EXTRACTED TEXT:
......

Editor's note: This story is part of a series profiling exceptional members of Penn State Schuylkill’s spring 2022 graduating class. For more stories like Rayos', visit schuylkill.psu.edu/2022-graduates.
SCHUYLKILL HAVEN, Pa. — This summer, Carol Rayos will earn a bachelor’s degree in criminal justice with a minor in sociology from Penn State Schuylkill. During her time on campus, she has conducted several research projects, working closely with faculty advisers; she has participated in the Honors Program and the Blue and White Society, and was also inducted into Alpha Sigma Lambda, the premier honor society for adult learners; and she has continued working throughout her time at Schuylkill.
And this is not her first degree.
Rayos was born in Rahway, New Jersey, and raised in a military family. Her father was in the Air Force, and her parents ultimately retired in Florida in the 1980s. When she graduated from high school, Rayos knew she wanted to help people and pursued her degree in nursing, later joining the Air Force herself to continue with more advanced training.
Her career with the Air Force and in health care lasted two decades, and Rayos found the work fulfilling and rewarding. Due to health reasons, she retired from this career, but she knew she still wanted to help people, and she did not want to leave the workforce. As she was always curious about law and the courts system, she decided to return to school to pursue a law degree.

......

RECORD EXCERPTS:
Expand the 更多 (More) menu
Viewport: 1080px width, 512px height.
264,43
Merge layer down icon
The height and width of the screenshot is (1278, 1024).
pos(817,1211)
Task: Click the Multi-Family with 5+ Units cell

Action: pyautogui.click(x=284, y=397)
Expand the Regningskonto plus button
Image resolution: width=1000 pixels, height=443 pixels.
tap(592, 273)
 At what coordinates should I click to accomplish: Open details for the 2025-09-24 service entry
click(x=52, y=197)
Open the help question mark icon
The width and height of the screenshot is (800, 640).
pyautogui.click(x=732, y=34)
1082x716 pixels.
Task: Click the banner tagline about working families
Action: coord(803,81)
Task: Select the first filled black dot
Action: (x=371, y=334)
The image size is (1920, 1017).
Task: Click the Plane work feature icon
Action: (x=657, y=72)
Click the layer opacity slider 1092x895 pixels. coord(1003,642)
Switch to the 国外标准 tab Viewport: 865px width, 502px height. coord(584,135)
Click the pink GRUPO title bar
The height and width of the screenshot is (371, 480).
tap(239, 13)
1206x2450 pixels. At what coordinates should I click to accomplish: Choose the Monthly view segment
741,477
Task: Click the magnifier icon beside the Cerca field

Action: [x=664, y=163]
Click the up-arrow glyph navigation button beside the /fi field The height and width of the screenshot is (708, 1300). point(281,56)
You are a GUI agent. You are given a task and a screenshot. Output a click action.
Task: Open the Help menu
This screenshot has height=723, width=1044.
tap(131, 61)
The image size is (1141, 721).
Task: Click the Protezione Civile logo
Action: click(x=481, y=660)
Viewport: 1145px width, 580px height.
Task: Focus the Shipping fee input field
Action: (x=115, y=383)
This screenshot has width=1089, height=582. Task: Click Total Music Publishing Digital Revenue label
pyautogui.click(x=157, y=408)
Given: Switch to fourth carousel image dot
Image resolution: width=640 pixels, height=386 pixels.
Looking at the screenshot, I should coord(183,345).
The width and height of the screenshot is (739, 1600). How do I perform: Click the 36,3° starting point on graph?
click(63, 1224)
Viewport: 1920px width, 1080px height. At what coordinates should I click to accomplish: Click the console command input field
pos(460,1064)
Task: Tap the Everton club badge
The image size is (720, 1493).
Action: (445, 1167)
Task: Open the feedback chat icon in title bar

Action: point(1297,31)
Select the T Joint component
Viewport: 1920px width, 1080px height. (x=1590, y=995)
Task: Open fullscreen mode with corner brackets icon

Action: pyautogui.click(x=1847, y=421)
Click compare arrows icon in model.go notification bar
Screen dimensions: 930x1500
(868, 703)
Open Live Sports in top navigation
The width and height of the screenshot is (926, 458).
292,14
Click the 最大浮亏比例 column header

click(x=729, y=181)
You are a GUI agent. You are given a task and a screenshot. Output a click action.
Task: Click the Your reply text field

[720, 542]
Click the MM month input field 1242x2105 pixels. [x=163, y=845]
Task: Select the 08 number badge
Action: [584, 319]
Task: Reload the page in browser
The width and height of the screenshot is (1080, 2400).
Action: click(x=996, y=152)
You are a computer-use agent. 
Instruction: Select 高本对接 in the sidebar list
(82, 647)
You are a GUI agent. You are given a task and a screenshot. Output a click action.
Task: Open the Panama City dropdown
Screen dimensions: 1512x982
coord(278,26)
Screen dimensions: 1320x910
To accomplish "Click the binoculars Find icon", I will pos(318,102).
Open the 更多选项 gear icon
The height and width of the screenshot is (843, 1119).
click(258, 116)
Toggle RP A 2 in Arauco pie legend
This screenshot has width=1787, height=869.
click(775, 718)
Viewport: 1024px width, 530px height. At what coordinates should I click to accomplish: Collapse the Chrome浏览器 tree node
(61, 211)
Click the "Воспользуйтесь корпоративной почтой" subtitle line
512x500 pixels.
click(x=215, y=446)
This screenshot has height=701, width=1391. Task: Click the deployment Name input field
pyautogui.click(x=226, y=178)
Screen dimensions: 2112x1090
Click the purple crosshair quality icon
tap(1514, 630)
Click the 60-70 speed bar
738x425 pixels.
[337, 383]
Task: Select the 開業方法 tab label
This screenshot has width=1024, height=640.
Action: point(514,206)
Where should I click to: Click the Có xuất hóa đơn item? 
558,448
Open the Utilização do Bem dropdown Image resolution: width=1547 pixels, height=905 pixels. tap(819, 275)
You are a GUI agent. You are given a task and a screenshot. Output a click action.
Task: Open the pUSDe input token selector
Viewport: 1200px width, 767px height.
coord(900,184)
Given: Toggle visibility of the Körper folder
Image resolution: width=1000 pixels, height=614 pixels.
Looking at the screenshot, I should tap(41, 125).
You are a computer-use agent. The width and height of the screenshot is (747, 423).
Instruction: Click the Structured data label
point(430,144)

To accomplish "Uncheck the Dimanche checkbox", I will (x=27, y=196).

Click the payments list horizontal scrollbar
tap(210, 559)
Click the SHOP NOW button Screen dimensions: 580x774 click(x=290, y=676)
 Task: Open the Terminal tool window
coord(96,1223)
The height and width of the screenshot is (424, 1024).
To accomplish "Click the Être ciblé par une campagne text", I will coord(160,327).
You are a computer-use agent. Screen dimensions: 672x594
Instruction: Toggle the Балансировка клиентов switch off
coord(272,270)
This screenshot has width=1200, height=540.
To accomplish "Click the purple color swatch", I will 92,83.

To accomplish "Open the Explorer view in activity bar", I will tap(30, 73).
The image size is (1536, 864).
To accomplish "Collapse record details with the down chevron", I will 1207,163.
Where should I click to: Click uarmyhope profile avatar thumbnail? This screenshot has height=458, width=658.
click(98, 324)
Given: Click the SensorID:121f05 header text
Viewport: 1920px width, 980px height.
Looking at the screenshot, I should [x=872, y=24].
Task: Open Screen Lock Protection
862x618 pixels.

......

GIVEN REQUEST 1:
From the profile of Carol Rayos, list every program, society, or honor society she has taken part in at Penn State Schuylkill.
GIVEN REQUEST 2:
Summarize the profile of Carol Rayos in two sentences.
GIVEN REQUEST 3:
Continue the profile of Carol Rayos from the point where it stops.

WRITTEN ANSWER 1:
- Honors Program
- Blue and White Society
- Alpha Sigma Lambda

WRITTEN ANSWER 2:
Carol Rayos will earn a bachelor's degree in criminal justice with a minor in sociology from Penn State Schuylkill this summer, having done research with faculty, joined the Honors Program, the Blue and White Society, and Alpha Sigma Lambda, and kept working throughout her studies. This is not her first degree: after a nursing degree and two decades in the Air Force and health care, she retired for health reasons and returned to school to pursue a law degree, drawn by her curiosity about law and the courts.

WRITTEN ANSWER 3:
Though she hails from New Jersey and earned her first degree from a Florida college, Rayos has family ties to Schuylkill County. Her grandparents were from Shenandoah, Pennsylvania, and she relocated to Minersville, Pennsylvania, just three years ago. When she moved to Schuylkill County, Rayos began working full time in a thermoformer production plant that produces eco-friendly recyclable plastic products. Once she was accepted to Penn State Schuylkill, her manager worked with her to create a schedule that allowed her to continue working there while also earning her criminal justice degree.
“Carol is a natural-born leader,” said Ronald Kelly, assistant teaching professor and program coordinator of criminal justice at Penn State Schuylkill. Kelly has advised Rayos in some of her research, and he notes that she is, “a go-getter who always goes above and beyond my expectations. She truly produces high-quality work.”
With extracurriculars, a full-time job, research projects, and graduation on the horizon, Rayos has been a busy student. But this veteran and adult learner took time to reflect on her experiences at Penn State Schuylkill and discuss her plans for the future.
Q: What do your post-graduation plans look like?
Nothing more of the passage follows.